Fig 2. Ethanol-derived hepatic extracellular vesicles stimulate IL-1β production in Kupffer cells.

(A) Differential isolation of hepatic extracellular vesicles (EV). Microvesicles (MV) and exosomes (Exo) were collected by step-wise centrifugation and ExoQuick-TC™. Each size was analyzed by dynamic light scattering. (B) Shapes and numbers of MV (arrow in an insert) and Exo (arrow head) were assessed by electron microscope and nanoparticle tracking analysis. Bar = 500 nm. (C) Freshly isolated hepatocytes were treated with or without 100 mM EtOH for 24 hours. Next, the IL-1β concentration was measured in the media after treatments of Kupffer cells with vehicle-induced EV (Veh-EV) and ethanol-induced EV (EtOH-EV) for 24 hours. (D) Schematic diagram of the co-culturing system using Transwell with 3 μm pore. After pretreatment of WT Kupffer cells with Veh- or EtOH-Exo for 12 hours, the media were changed and then they were co-cultured with WT γδ T cells for an additional 4 hours.
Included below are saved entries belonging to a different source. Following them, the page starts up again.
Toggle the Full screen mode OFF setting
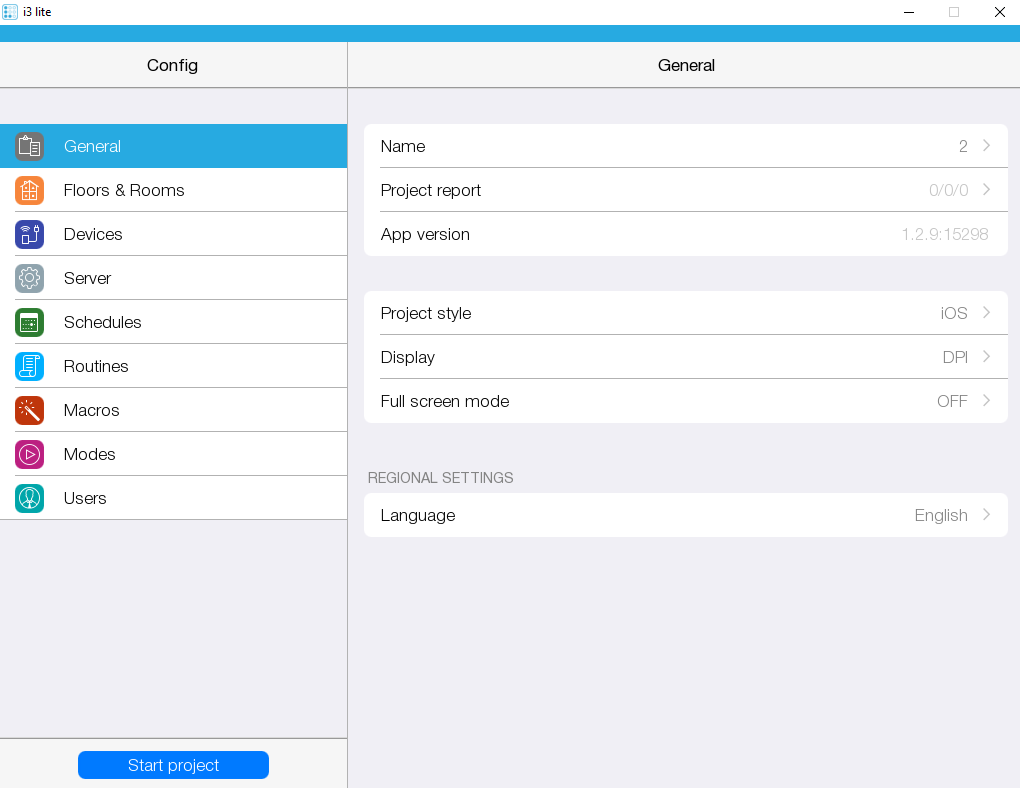The image size is (1020, 788). pyautogui.click(x=951, y=401)
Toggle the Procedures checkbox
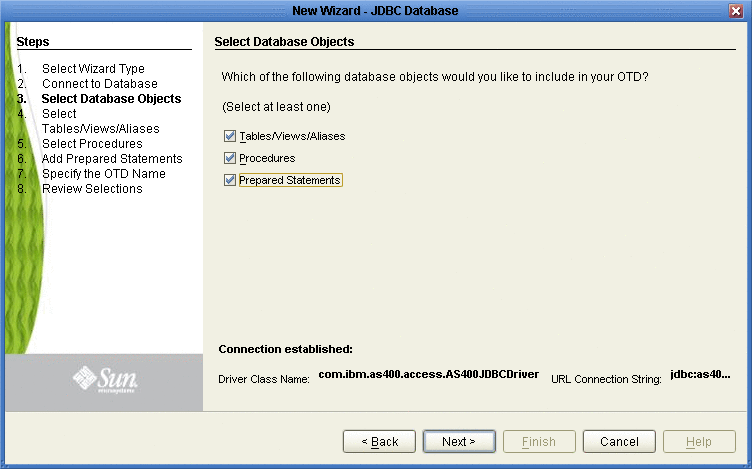The height and width of the screenshot is (469, 752). coord(230,158)
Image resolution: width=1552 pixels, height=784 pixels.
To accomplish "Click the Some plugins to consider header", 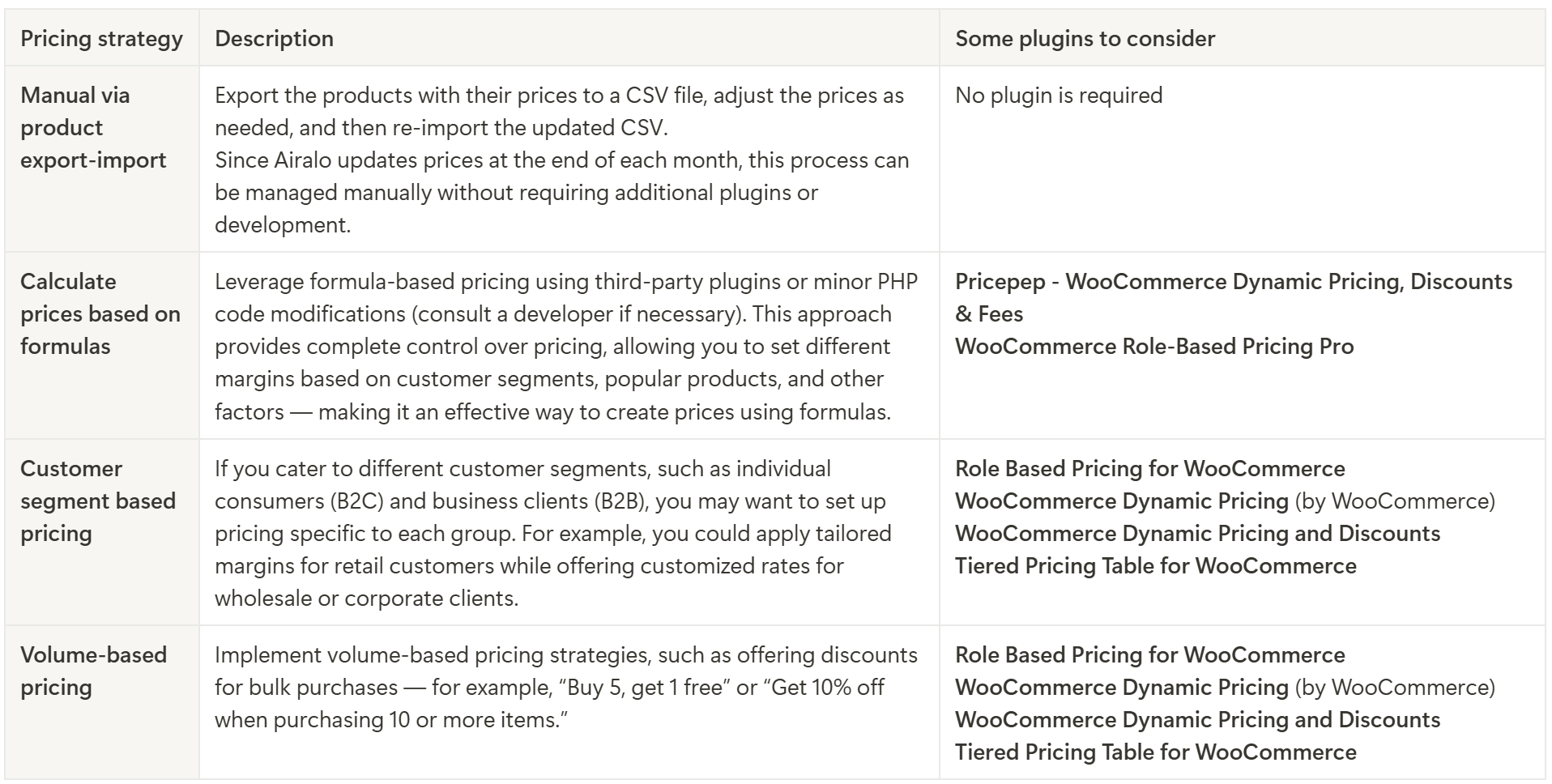I will 1085,39.
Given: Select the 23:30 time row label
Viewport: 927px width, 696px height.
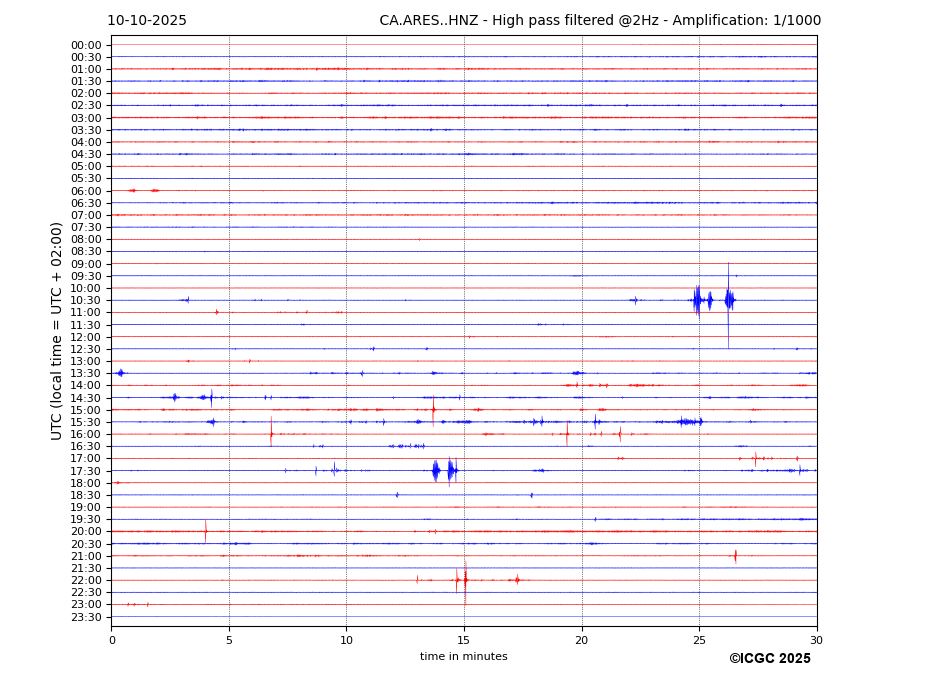Looking at the screenshot, I should pos(86,617).
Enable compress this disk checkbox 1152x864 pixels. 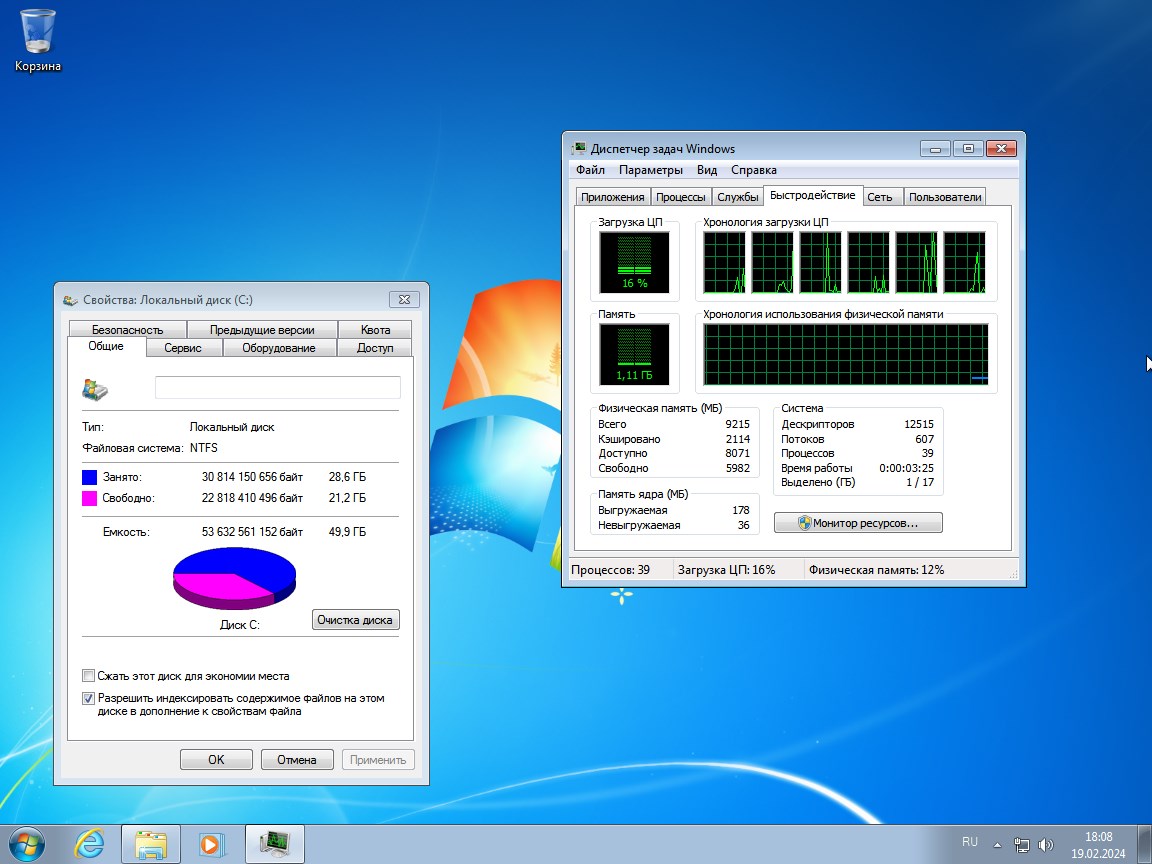click(89, 676)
Kupffer cells and migrated γδ T cells were subjected to qRT-PCR. (E, F) After treatments of Kupffer cells with vehicle (medium), EtOH-induced MV and Exo, the expression changes of genes and proteins were analyzed by qRT-PCR and immunoblotting, respectively. Values and images represent the results from three experimental replicates. Data are expressed as the mean ± SEM. *P < 0.05, **P < 0.01 compared to the corresponding control, based on unpaired t-test between two groups and one way ANOVA with Dunnett’s test for multiple comparison vs control.